I'm surprised it compiles. I get the following error.
error: initializer-string for array of chars is too long [-fpermissive]
"network" is 8 chars. 7 letters + a null character '\0' to mark the end of the string. If you change arr to size 8 it will probably work as you expected.
@peter87, whch compiler do you use?? i use turbo c++. i m getting wierd results. when i change the array size to six and hardcode it to "networ"
i get proper output as networ. i m confused.
I said you should change the size to 8. If you change the string to "networ" you should change the size to 7.
If you leave out the size the compiler will automatically make the array big enough to store the string.
char arr[]="network";
What your compiler seems to be doing is that if the array is shorter than the string it just ignores the characters that doesn't fit, so in your original code arr will contain all characters in "network" except for the last character, the null character.

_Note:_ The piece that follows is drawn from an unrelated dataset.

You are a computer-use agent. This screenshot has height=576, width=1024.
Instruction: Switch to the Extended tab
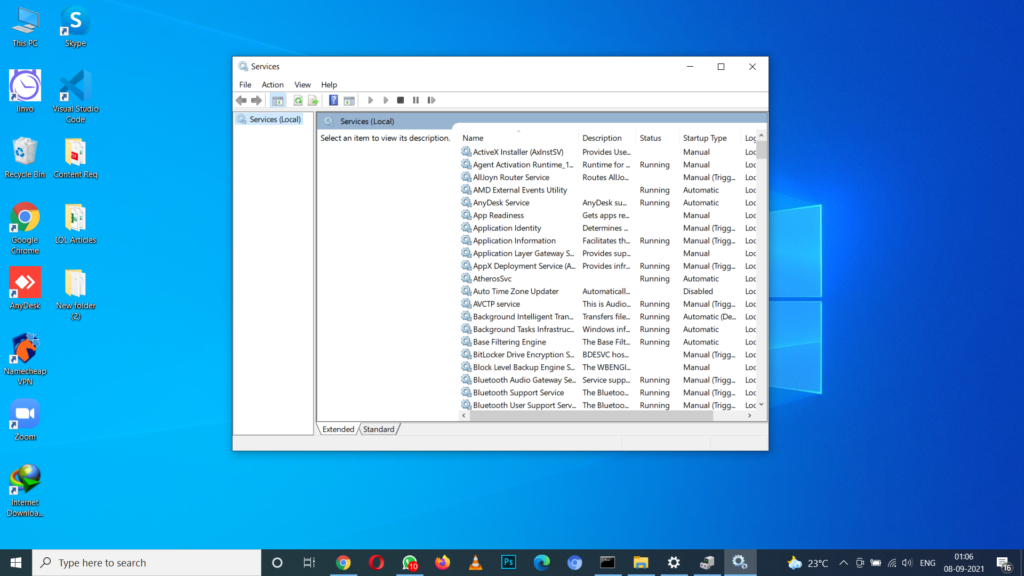338,428
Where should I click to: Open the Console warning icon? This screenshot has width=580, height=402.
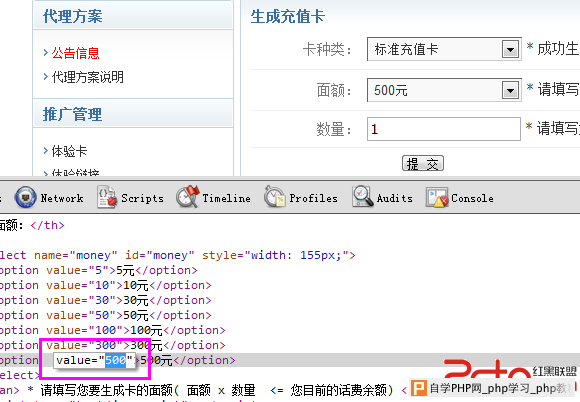click(437, 197)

When you print the array it will go through the characters one by one and stop when it finds a null character. arr doesn't contain a null character so it just continue printing the bytes after the array, which is why you got garbage output.
i don't think you should get proper results.
a c-string must be 1 character longer than its content, this extra slot is used to contain the null terminator.
if your compiler doesn't care about this initialization and still compiles the program, and if you send the string to the output stream, you should get the phrase "network" followed by multiple garbage characters.
why is this behavior:
the output function keeps printing characters until it reaches a null character, which tells it to stop printing.
if your string doesn't contain such character, then you're on a date with your luck, you might eventually get an access violation error.